Asyncio is as contagious as Dask. Any higher-level code must be async once you have some async low-level code: it’s turtles all the way down! You may be tempted to implement asyncio.run in the middle of your code and interact with the asynchronous parts. Multiple active Asyncio run-times will get you into troubles, though. Mixing Asyncio and classic code is possible in principle, but is considered bad practice.

Timing asynchronous code

Jupyter works very well with asyncio except for line magics and cell magics. We must then write our own timer.

Instructor Note

It may be best to have participants copy and paste this snippet from the collaborative document. You may want to explain what a context manager is, but don’t overdo it. This is advanced code and may scare off novices.

PYTHON

from dataclasses import dataclass
from typing import Optional
from time import perf_counter
from contextlib import asynccontextmanager


@dataclass
class Elapsed:
    time: Optional[float] = None


@asynccontextmanager
async def timer():
    e = Elapsed()
    t = perf_counter()
    yield e
    e.time = perf_counter() - t

Now we can write:

PYTHON

async with timer() as t:
  await asyncio.sleep(0.2)
print(f"that took {t.time} seconds")

OUTPUT

that took 0.20058414503000677 seconds

Understanding these few snippets of code requires advanced knowledge of Python. Rest assured that both classic coroutines and asyncio are complex topics that we cannot cover completely. However, we can time the execution of our code now!

Compute \(\pi\) again

As a reminder, here is our Numba code for computing \(\pi\):

PYTHON

import random
import numba


@numba.njit(nogil=True)
def calc_pi(N):
    M = 0
    for i in range(N):
        # Simulate impact coordinates
        x = random.uniform(-1, 1)
        y = random.uniform(-1, 1)

        # True if impact happens inside the circle
        if x**2 + y**2 < 1.0:
            M += 1
    return 4 * M / N

We can send this work to another thread with asyncio.to_thread:

PYTHON

async with timer() as t:
    await asyncio.to_thread(calc_pi, 10**7)

Gather multiple outcomes

We have already seen that asyncio.gather gathers multiple coroutines. Here, gather several calc_pi computations and time them.

Show me the solution

PYTHON

async with timer() as t:
    result = await asyncio.gather(
       asyncio.to_thread(calc_pi, 10**7),
       asyncio.to_thread(calc_pi, 10**7))

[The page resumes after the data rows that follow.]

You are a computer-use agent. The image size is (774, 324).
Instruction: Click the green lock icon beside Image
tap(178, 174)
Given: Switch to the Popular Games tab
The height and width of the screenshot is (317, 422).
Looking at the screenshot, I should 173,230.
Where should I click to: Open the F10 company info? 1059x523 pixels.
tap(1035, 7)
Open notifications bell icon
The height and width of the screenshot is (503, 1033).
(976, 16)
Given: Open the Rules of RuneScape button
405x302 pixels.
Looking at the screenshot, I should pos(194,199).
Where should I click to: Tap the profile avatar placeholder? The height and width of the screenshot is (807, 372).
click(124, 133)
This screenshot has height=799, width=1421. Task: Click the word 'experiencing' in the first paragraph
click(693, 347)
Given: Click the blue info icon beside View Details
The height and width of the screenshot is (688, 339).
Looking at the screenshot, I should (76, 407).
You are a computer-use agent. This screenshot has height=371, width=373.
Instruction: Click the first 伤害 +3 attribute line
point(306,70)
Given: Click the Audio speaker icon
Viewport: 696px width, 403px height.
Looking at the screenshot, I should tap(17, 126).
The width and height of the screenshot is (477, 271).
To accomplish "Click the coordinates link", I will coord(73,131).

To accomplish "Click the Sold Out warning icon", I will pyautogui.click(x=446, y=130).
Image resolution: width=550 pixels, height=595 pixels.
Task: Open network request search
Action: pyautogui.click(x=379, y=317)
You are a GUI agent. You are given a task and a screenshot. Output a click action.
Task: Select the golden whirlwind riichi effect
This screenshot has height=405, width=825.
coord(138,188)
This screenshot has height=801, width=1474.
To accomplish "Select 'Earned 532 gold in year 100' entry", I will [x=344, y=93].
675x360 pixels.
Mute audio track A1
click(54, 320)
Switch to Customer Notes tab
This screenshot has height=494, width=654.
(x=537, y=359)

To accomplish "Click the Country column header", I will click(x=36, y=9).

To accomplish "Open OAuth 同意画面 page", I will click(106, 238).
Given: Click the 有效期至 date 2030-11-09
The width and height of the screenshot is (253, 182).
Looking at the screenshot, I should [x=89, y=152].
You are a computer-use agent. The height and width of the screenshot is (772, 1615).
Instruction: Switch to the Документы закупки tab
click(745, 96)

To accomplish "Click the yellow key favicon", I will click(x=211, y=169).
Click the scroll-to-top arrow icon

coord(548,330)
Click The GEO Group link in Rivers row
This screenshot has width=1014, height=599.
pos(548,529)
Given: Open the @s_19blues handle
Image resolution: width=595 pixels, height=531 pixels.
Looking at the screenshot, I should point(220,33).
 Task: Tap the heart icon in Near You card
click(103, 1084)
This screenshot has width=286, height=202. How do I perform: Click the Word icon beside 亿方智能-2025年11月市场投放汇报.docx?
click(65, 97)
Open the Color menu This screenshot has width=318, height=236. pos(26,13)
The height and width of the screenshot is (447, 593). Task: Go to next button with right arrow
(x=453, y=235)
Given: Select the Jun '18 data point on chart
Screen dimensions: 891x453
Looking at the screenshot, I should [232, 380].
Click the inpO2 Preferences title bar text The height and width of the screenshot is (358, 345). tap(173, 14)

We can put this into a new function calc_pi_split:

PYTHON

async def calc_pi_split(N, M):
    lst = await asyncio.gather(*(asyncio.to_thread(calc_pi, N) for _ in range(M)))
    return sum(lst) / M

and then verify the speed-up that we get:

PYTHON

async with timer() as t:
    pi = await asyncio.to_thread(calc_pi, 10**8)
    print(f"Value of π: {pi}")

print(f"that took {t.time} seconds")

OUTPUT

Value of π: 3.1418552
that took 2.3300534340087324 seconds

PYTHON

async with timer() as t:
    pi = await calc_pi_split(10**7, 10)
    print(f"Value of π: {pi}")

print(f"that took {t.time} seconds")

OUTPUT

Value of π: 3.1416366400000006
that took 0.5876454019453377 seconds

Working with asyncio outside Jupyter

Jupyter already has an asynchronous loop running for us. In order to run scripts outside Jupyter you should write an asynchronous main function and call it using asyncio.run.

Compute \(\pi\) in a script

Collect in a script what we have done so far to compute \(\pi\) in parallel, and run it.

Show me the solution

Ensure that you create an async main function, and run it using asyncio.run. Create a small module called calc_pi.

PYTHON

# file: calc_pi/__init__.py
# may remain empty

Put the Numba code in a separate file calc_pi/numba.py.

PYTHON

# file: calc_pi/numba.py

<<calc-pi-numba>>

Put the async_timer function in a separate file async_timer.py.

PYTHON

# file: async_timer.py

<<async-timer>>

PYTHON

# file: calc_pi/async_pi.py

import asyncio
from async_timer import timer
from .numba import calc_pi

<<async-calc-pi>>

async def main():
    calc_pi(1)
    <<async-calc-pi-main>>

if __name__ == "__main__":
    asyncio.run(main())

You may run this script using python -m calc_pi.async_pi.

Efficiency

Play with different subdivisions in calc_pi_split keeping M*N constant. How much overhead do you see?

Show me the solution

PYTHON

import asyncio
import pandas as pd
from plotnine import ggplot, geom_line, geom_point, aes, scale_y_log10, scale_x_log10

from .numba import calc_pi
from .async_pi import calc_pi_split
from async_timer import timer

calc_pi(1)  # compile the numba function


async def main():
    timings = []
    for njobs in [2**i for i in range(13)]:
        jobsize = 2**25 // njobs
        print(f"{jobsize} - {njobs}")
        async with timer() as t:
            await calc_pi_split(jobsize, njobs)
        timings.append((jobsize, njobs, t.time))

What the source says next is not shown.